[PATCH] module: Only declare set_module_sig_enforced when CONFIG_MODULE_SIG=y

[PATCH] module: Only declare set_module_sig_enforced when CONFIG_MODULE_SIG=y

[Coiby Xu]

Currently, set_module_sig_enforced is declared as long as CONFIG_MODULES
is enabled.
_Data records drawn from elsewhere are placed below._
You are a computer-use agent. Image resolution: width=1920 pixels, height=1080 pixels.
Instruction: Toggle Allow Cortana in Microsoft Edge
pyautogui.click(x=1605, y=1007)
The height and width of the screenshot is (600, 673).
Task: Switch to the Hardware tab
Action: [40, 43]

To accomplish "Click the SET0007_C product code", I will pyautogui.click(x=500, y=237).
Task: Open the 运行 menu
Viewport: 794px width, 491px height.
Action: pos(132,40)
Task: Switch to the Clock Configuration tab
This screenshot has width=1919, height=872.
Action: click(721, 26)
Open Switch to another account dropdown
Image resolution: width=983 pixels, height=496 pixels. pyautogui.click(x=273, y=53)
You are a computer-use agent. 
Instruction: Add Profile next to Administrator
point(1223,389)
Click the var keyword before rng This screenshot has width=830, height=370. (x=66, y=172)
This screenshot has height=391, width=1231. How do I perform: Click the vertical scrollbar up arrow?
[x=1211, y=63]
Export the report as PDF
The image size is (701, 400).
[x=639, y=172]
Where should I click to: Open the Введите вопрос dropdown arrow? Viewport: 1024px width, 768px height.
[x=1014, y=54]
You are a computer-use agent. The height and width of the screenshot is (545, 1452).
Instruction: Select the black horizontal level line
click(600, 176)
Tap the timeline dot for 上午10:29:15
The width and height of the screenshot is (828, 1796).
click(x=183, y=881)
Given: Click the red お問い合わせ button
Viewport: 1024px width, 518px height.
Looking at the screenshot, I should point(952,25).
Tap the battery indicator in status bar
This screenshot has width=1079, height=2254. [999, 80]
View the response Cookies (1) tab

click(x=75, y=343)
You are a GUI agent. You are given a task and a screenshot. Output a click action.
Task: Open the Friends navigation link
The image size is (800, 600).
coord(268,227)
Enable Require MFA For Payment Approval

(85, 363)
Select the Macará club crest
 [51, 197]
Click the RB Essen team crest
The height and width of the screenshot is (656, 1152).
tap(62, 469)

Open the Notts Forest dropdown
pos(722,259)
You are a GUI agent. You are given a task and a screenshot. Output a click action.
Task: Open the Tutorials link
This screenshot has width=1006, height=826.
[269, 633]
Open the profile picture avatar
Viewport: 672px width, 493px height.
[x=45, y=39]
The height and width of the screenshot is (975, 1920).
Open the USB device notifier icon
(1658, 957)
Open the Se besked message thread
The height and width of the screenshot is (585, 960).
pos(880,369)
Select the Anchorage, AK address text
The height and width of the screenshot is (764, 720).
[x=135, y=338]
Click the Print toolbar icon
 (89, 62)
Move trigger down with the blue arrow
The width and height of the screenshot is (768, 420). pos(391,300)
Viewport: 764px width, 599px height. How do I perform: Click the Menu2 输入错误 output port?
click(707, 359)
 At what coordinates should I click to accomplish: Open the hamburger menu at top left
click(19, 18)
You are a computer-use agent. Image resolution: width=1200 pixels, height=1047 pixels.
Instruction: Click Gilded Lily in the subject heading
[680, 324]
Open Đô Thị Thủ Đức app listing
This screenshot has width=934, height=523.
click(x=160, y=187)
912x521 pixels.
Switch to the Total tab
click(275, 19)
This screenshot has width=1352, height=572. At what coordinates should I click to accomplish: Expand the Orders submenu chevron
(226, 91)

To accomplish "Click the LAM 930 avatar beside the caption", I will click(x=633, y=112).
This can lead to a linking error if
set_module_sig_enforced is called with CONFIG_MODULE_SIG=n,

    ld: security/integrity/ima/ima_appraise.o: in function `ima_appraise_measurement':
    security/integrity/ima/ima_appraise.c:587:(.text+0xbbb): undefined reference to `set_module_sig_enforced'

So only declare set_module_sig_enforced when CONFIG_MODULE_SIG is
enabled.

Note this issue hasn't caused a real problem because all current callers
of set_module_sig_enforced e.g. security/integrity/ima/ima_efi.c
depend on CONFIG_MODULE_SIG=y.

Reported-by: kernel test robot <lkp@intel.com>
Closes: https://lore.kernel.org/oe-kbuild-all/202510030029.VRKgik99-lkp@intel.com/
Signed-off-by: Coiby Xu <coxu@redhat.com>
---
 include/linux/module.h | 12 ++++++------
 1 file changed, 6 insertions(+), 6 deletions(-)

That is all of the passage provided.